The US Congress will probably vote next week to authorise a punitive military strike against Bashar al-Assad’s regime over the alleged use of chemical weapons. John Boehner, Republican speaker of the House of Representative, said that he would “support the president’s call for action” in Syria.

The Assad regime allegedly used chemical weapons in a mass attack in eastern Damascus on August 21. Four days later, Mr Assad agreed to gain UN weapons inspectors access to all areas, where a suspected attack took place. The Obama administration, though, dismissed the offer as too late to be credible.

The US, Britain and France started to press ahead with a plan for a punitive military strike to prevent the Syrian regime from using chemical weapons again, even without a United Nations Security Council resolution authorising a military action (which is, by the way, impossible to obtain, because strong opposition from Russia).

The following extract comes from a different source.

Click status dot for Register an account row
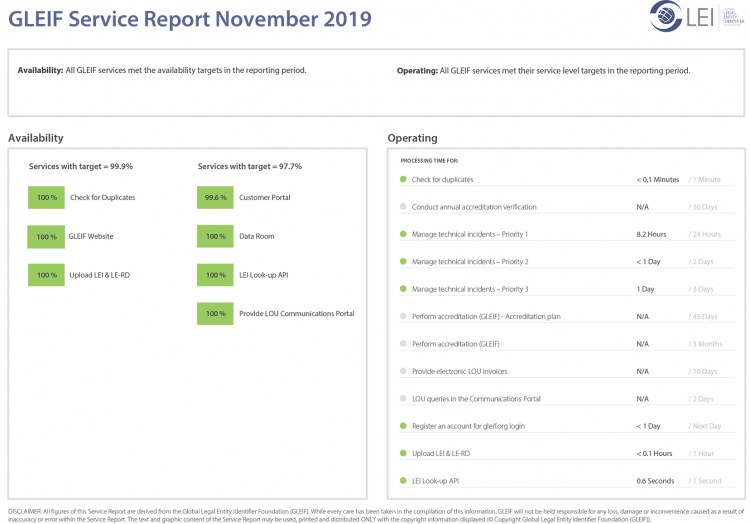Image resolution: width=750 pixels, height=524 pixels. point(403,426)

The Obama administration ruled out a military intervention in the Syrian two-and-a-half-year civil war, which has killed more than 100,000 people, on the side of opposition groups, some of them linked to al-Qaeda, but said that weapons could be sent to some fractions of Syrian rebels. 

On August 28, Ban Ki-moon, the UN secretary-general, said that UN weapons inspectors would need four more days to complete their work. This announcement thwarted a US plan for a swift military bombardment of Syrian targets.

US politicians as well as those in Britain are still hunted by memories of their failure to give UN weapons inspectors more time to establish whether or not Saddam Hussein possessed weapons of mass destruction. As a result of that failure, they didn’t approve an attack, while UN inspectors were carried out their work.

On August 29, David Cameron, the British prime minister, suffered a humiliating defeat in the House of Commons, which forced him to rule out Britain’s participation in a potential US-led military strike. Memories of Britain’s involvement in the wars in Afghanistan, and particularly in Iraq ten years ago, were behind the government’s failure to win bipartisan support for an intervention by 285 votes to 272. After the vote, Mr Cameron said he had no intention to ask the Commons to reconsider the vote. The White House said that it was ready to act without Britain.

The US government released an intelligence report on August 30, which concluded with high confidence that a chemical weapons attack had come from areas controlled by the Syrian regime and targeted rebel-held districts, later destroyed by artillery assaults in an attempt to obliterate all evidence. The US said that 1,429 people, including 426 children, were killed on August 21.

Mr Obama unexpectedly announced on August 31 that he would seek an approval from Congress for a bombardment of Syrian targets, when it comes back into session on September 9. On the same day, UN weapons inspectors left Syria.

François Hollande, France’s president, has summoned parliament to discuss the French involvement in Syria. No vote is required under the French constitution, but the opposition insists that Mr Hollande should follow the example of Mr Cameron and Mr Obama and hold a parliamentary vote to approve a military action.